The main objective of this research is to investigate the collapse performance of steel-framed buildings under fires and to contribute to the development of methods and tools for performance-based structural fire engineering. This research approach employs detailed finite element simulations to assess the strength of individual members (beams and columns) and indeterminate structural sub-assemblies (beams, columns, connections and floor diaphragms). One specific focus of the investigation is to assess the accuracy of beam and column strength design equations of the American Institute of Steel Construction (AISC) Specification for Structural Steel Buildings. The simulation results show these design equations to be up to 60 % unconservative for columns and 80-100 % unconservative for laterally unbraced beams. Alternative equations are proposed that more accurately capture the effects of strength and stiffness degradation at elevated temperatures. About eight hundred simulations are performed to verify the proposed equations, accompanied by studies on members with different steel strengths and section sizes.

The assessment technique for individual members is then extended to examine fire effects for indeterminate gravity frame systems, including forces induced by restraint to thermal expansion and nonlinear force redistribution due to yielding and large deformations. Structural sub-assemblies are devised to examine indeterminate effects of gravity-framing in a 10-story building, which is representative of design and detailing practice in the United States. Three types of sub-assemblies are considered, including an interior gravity column, a composite floor beam, and an exterior column-beam assembly. The sub-assembly models include the restraining effects of floor framing that surrounds (both horizontally and vertically) the localized compartment fire. The sub-assembly simulations support the following observations and conclusions: (1) the rotational end restraint provided by the columns above and below the fire story have a significant stabilizing effect on gravity columns in the fire zone (providing up to a 40 % increase in strength above the pin-ended condition at 400 °C), (2) vertical restraint of the heated column, by floor framing above the fire story, does not significantly impact the strength limit state of the columns in the fire zone (3) short of designing the building system with special redundant load paths, thermal insulation is essential to avoid progressive collapse of highly-stressed gravity columns during building fires (4) thermal insulation requirements for beams can be reduced while preserving collapse resistance through enhanced connection details that are insulated, employ slotted holes to permit thermal elongation, and incorporate thermally protected reinforcing bars in the slab. These studies and conclusions are limited to evaluation of collapse safety and do not address aspects related to post-fire repairs and loss assessment.
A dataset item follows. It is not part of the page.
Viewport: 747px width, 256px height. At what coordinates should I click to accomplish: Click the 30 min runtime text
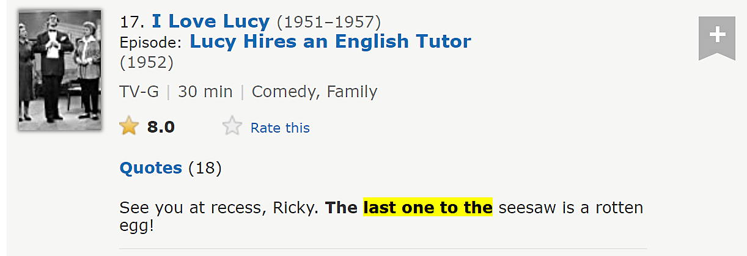point(205,92)

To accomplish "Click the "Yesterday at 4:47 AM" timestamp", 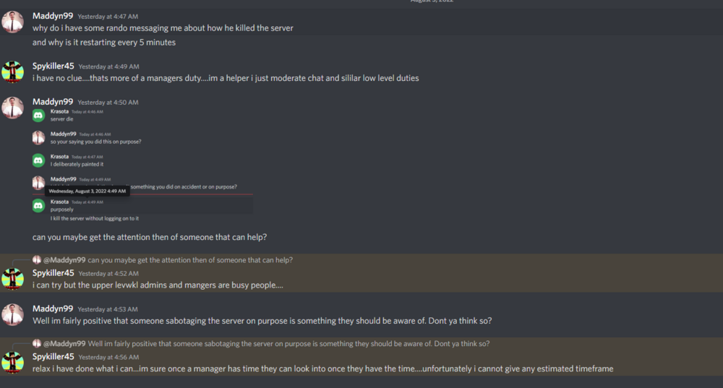I will point(108,17).
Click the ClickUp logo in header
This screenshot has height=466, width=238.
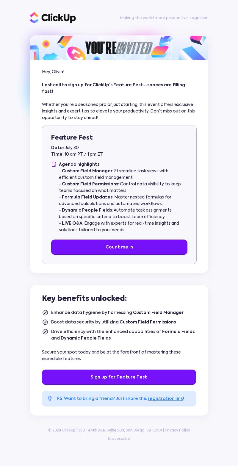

Uncertainty in the collapse behavior under fires is evaluated considering variability in the gravity loading and structural response parameters. Using the statistical information to quantify the random variables, the collapse probability of the column, beam and beamcolumn sub-assemblies is assessed by the mean-value first-order second-moment (FOSM) method. The collapse probability is conditioned with respect to the scaled intensity of fire compartment gas temperature, which is treated as independent variable. These studies indicate that the variability in the high-temperature steel yield strength is the most significant factor in the uncertainty assessment. The studies further show that for the design fire temperature, the probability of column failure ranges from 4 % to 38 % (β = 0.3-1.8) for designs based on the AISC strength provisions (with φ = 0.9). These probabilities reduce to 0.5 % to 3 % (β = 1.9-2.6) based on the proposed equations (with φ = 0.9).